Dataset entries
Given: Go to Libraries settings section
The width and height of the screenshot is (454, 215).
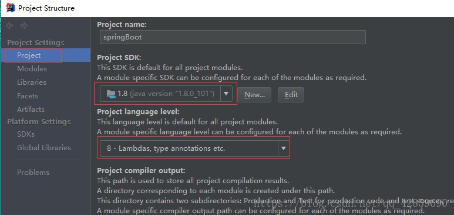Looking at the screenshot, I should [32, 82].
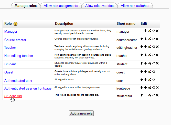Image resolution: width=171 pixels, height=125 pixels.
Task: View the Non-editing teacher role link
Action: [x=19, y=56]
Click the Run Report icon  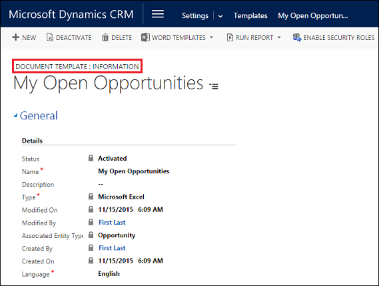pos(230,37)
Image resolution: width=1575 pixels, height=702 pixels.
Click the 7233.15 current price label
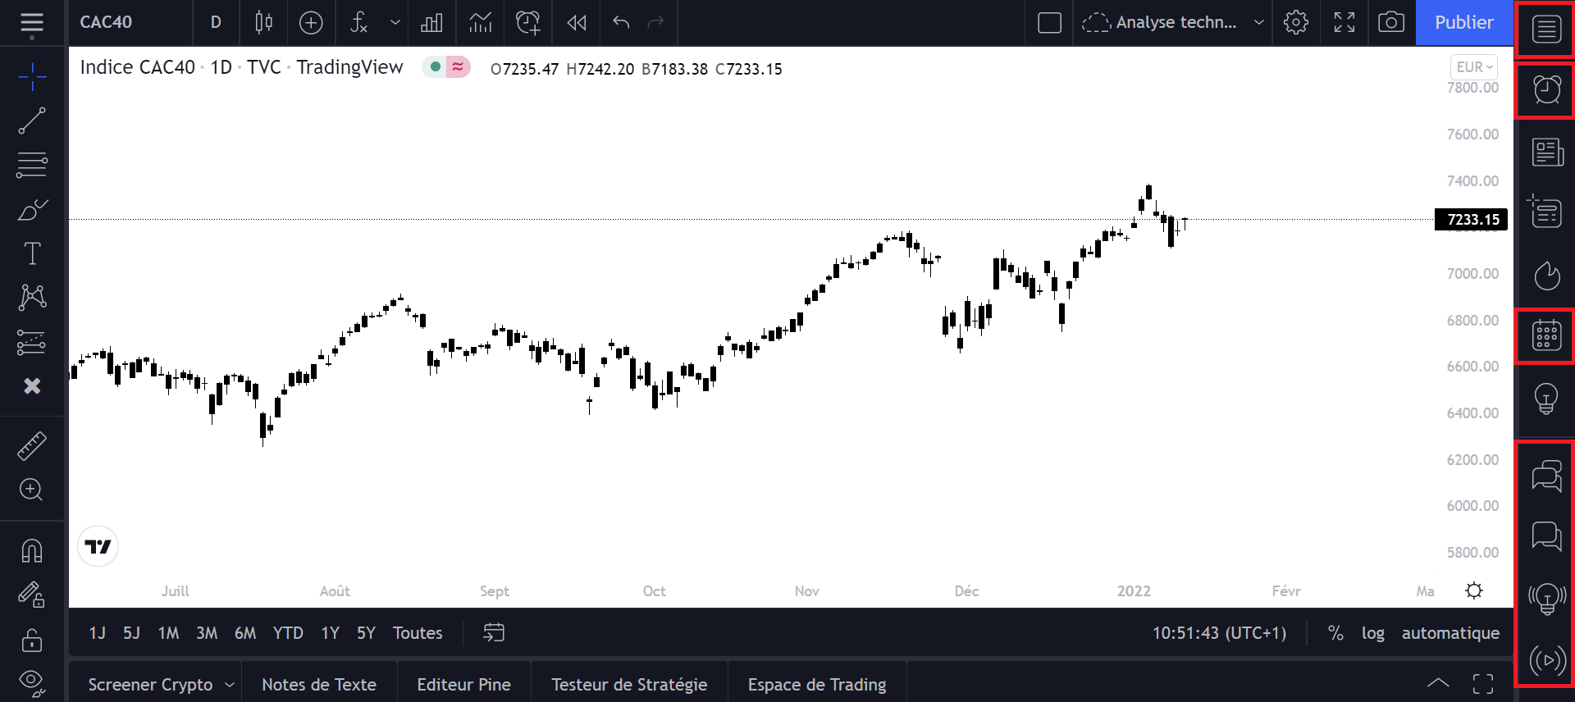tap(1472, 220)
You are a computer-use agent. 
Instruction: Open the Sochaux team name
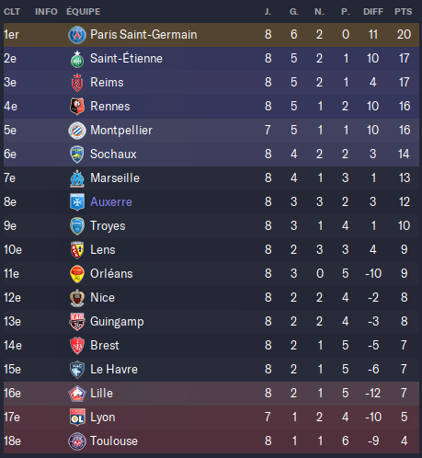[x=113, y=155]
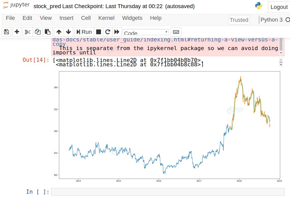The width and height of the screenshot is (290, 201).
Task: Open the command palette keyboard icon
Action: [176, 32]
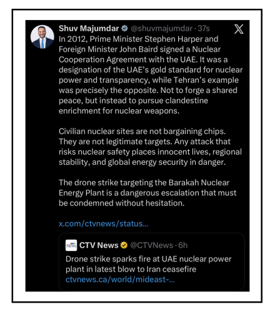Viewport: 275px width, 312px height.
Task: Click text 'enrichment for nuclear weapons'
Action: (x=119, y=111)
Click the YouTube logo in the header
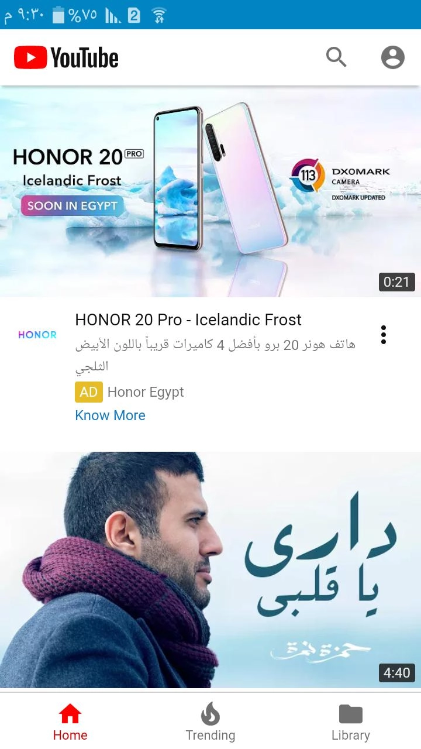This screenshot has width=421, height=749. click(66, 58)
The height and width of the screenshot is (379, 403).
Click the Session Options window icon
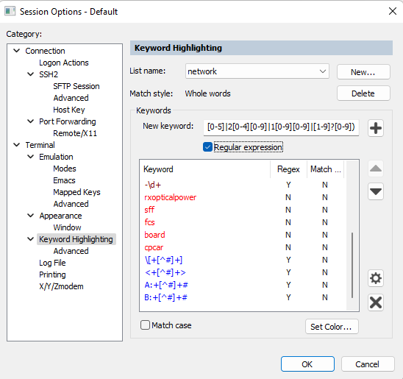pos(10,11)
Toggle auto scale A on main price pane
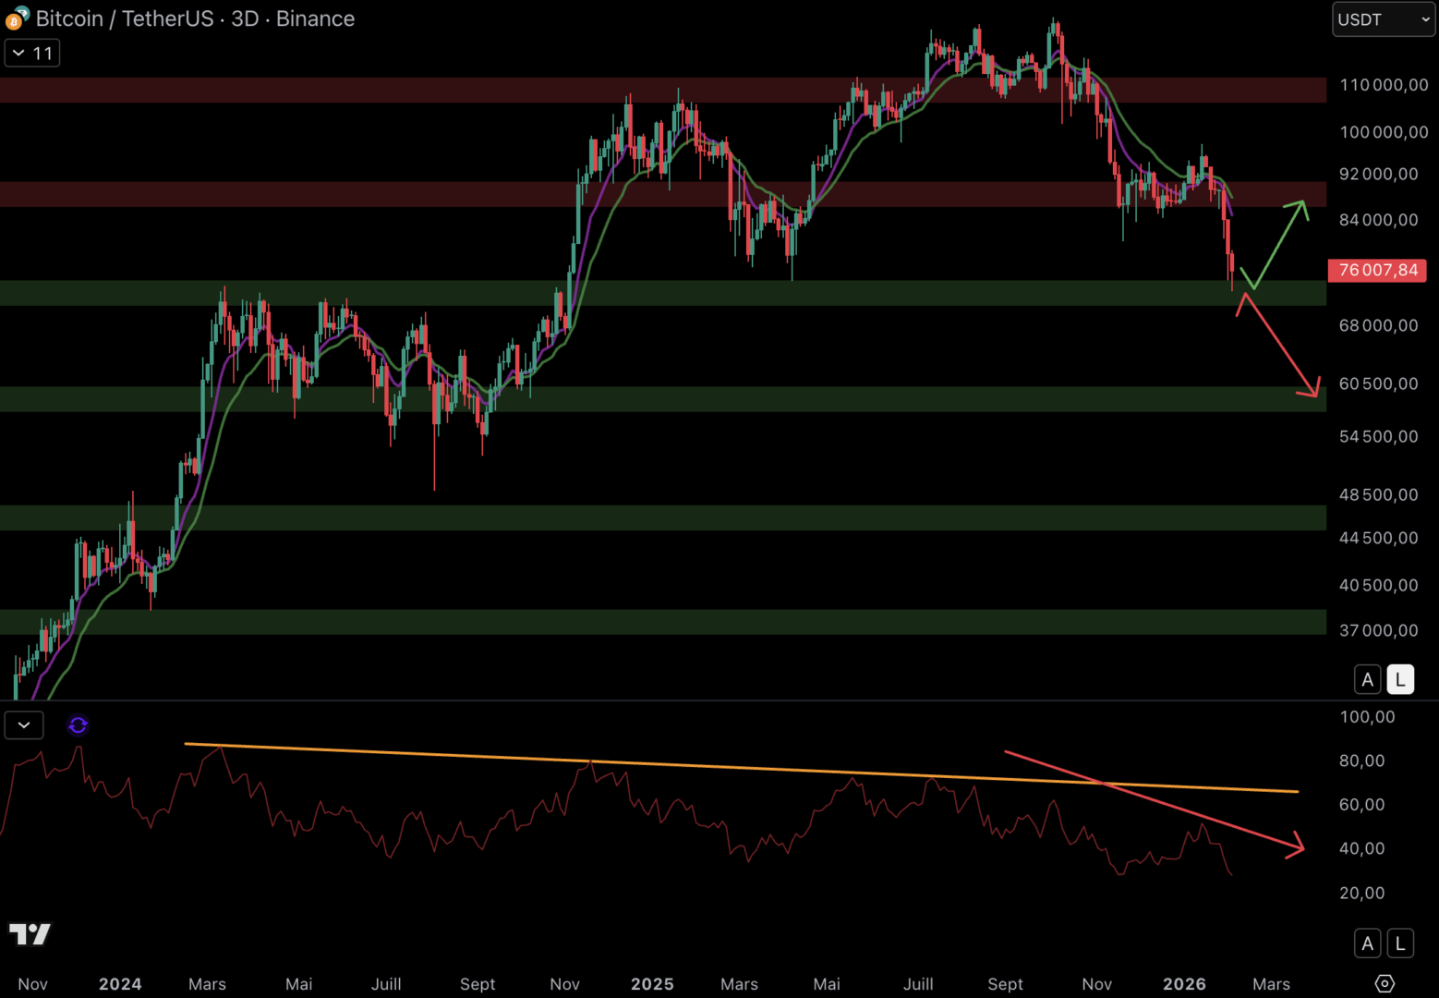This screenshot has height=998, width=1439. coord(1367,679)
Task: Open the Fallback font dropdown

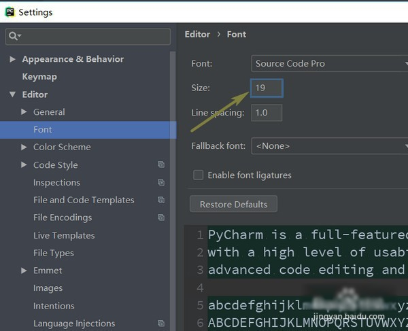Action: (329, 145)
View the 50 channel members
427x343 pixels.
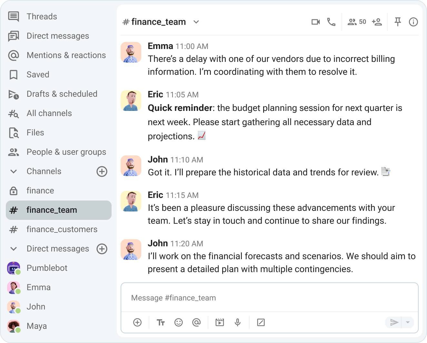pos(356,22)
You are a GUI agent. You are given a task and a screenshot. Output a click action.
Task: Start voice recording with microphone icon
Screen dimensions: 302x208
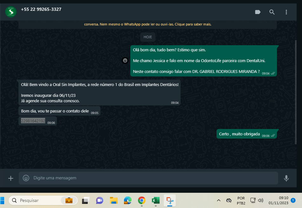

## EXERCISE OBJECTIVE
Word for word, restate the lines from the line with "427x343 pixels." through the last line of the entries, and nothing beyond them. Omit pictures.

## EXERCISE OUTPUT
427x343 pixels.
pos(356,22)
You are a GUI agent. You are given a task and a screenshot. Output a click action.
Task: Start voice recording with microphone icon
Screen dimensions: 302x208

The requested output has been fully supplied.